SELECTED PASSAGE
● ● ●
Saturday, February 7, 2015

Latency Laggers: Don't Be a Party Crasher

In the wake of our second huge event turn-out in less than a month, and in the wake of the chaos caused by three of the 30+ users attending, it's time to discuss the issues and the choices event hosts have to make as the party slows to a crawl. You know who is lagging you. You don't want them to have to leave. You stay silent and the whole thing comes apart. You say something to save the event but it ruins it for you because you turned out someone you care about.

How does a single user crash the system?

A high latency user is a user with a connection slower than good catsup. I know and love several users with this problem. I anticipate their arrival on my grid, savor their company, and I want to have them at the big events because they are cool and they are fun. Trouble is, once they join your workshop/grid-hop/party--other users are blocked from arriving, local chat becomes impossible, teleports grind to a halt. Under the server's hood a data tsunami is building, and when it lets go, all the avatars will go down.
● ● ●
EXTRACTED DATA
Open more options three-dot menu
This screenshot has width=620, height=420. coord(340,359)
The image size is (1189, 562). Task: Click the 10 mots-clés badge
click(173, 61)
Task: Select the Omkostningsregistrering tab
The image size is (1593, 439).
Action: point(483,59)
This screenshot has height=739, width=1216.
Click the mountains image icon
● ● ●
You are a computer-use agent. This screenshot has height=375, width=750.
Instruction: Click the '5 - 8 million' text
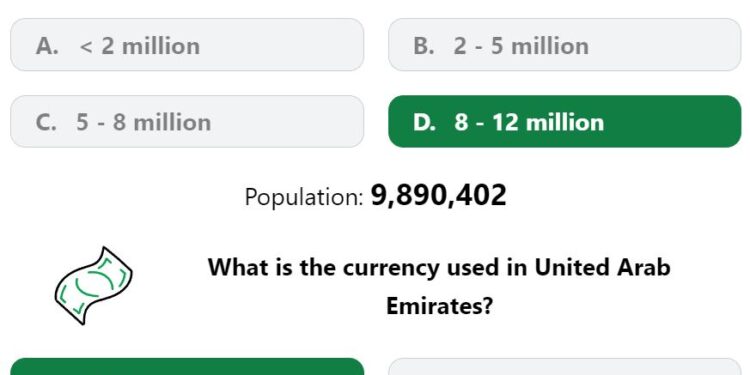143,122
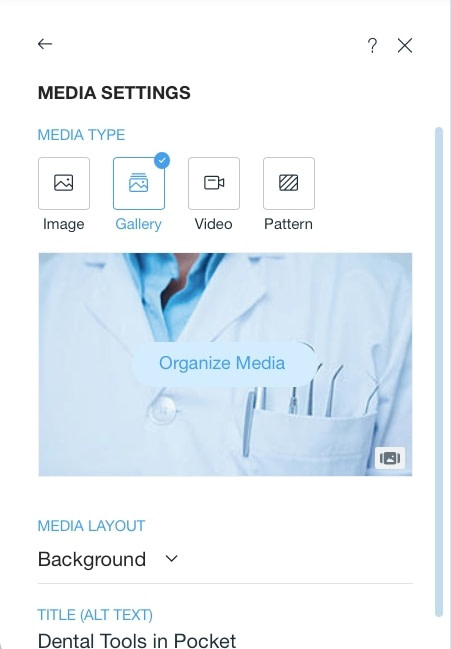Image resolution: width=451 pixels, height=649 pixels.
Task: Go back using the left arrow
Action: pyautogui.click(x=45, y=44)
● ● ●
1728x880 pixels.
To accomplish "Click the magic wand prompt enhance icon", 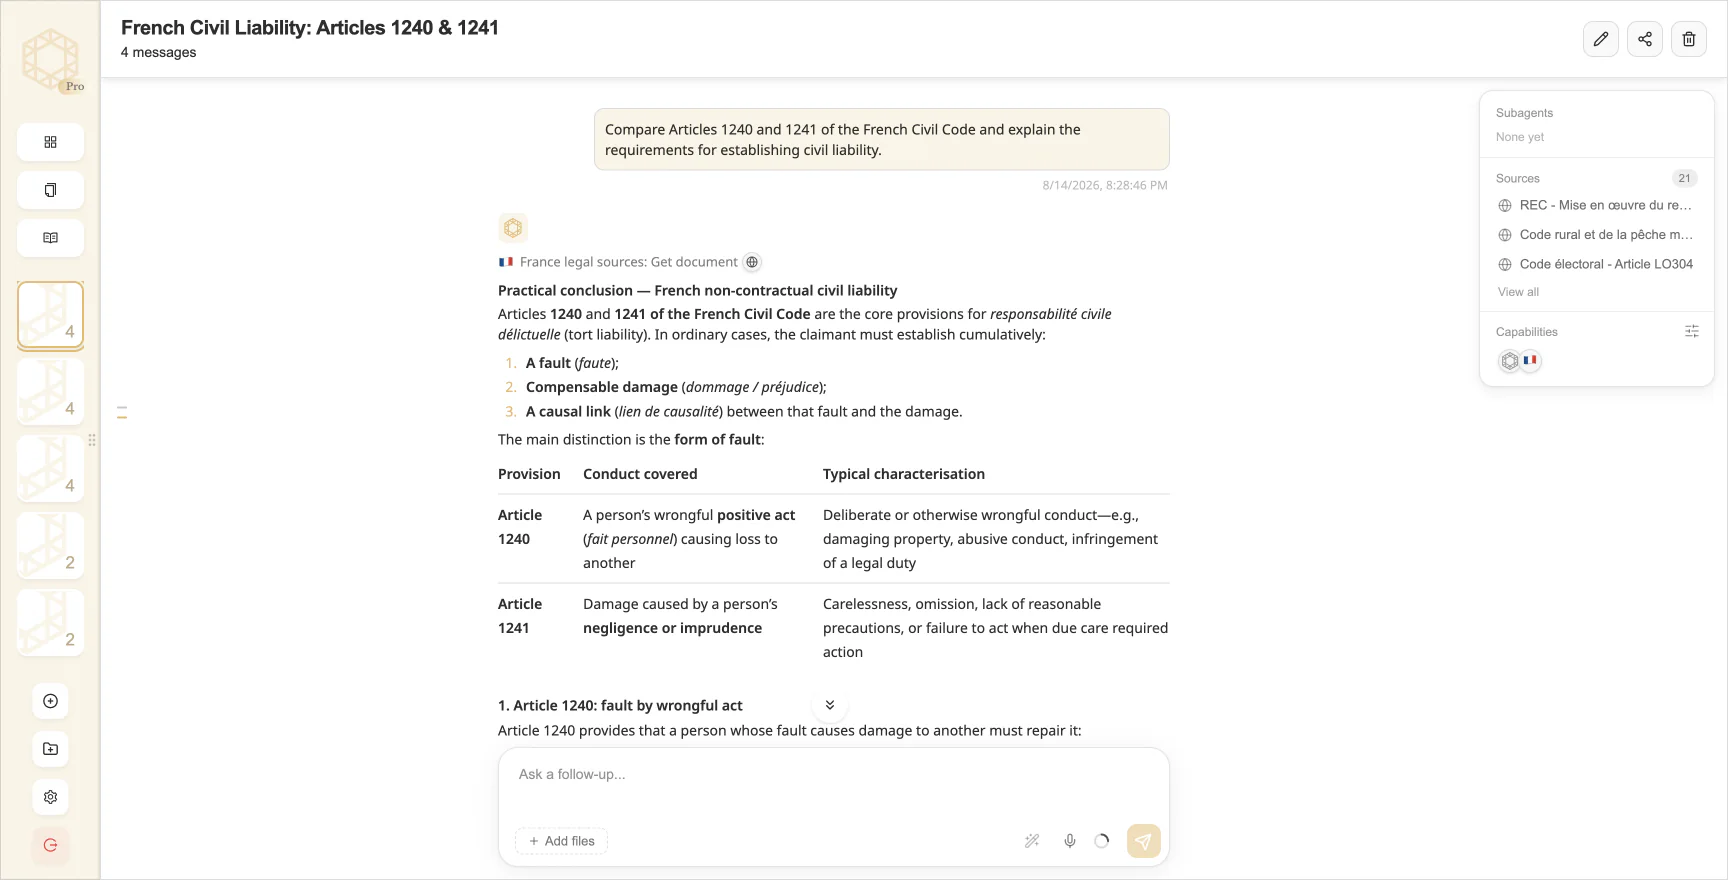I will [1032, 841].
● ● ●
STATED PROBLEM
From the blog post on latency, copy the passage from "In the wake of our" up to and including "crash the system?". The records come from a different source than the blog post on latency.

FINAL RESULT
In the wake of our second huge event turn-out in less than a month, and in the wake of the chaos caused by three of the 30+ users attending, it's time to discuss the issues and the choices event hosts have to make as the party slows to a crawl. You know who is lagging you. You don't want them to have to leave. You stay silent and the whole thing comes apart. You say something to save the event but it ruins it for you because you turned out someone you care about.

How does a single user crash the system?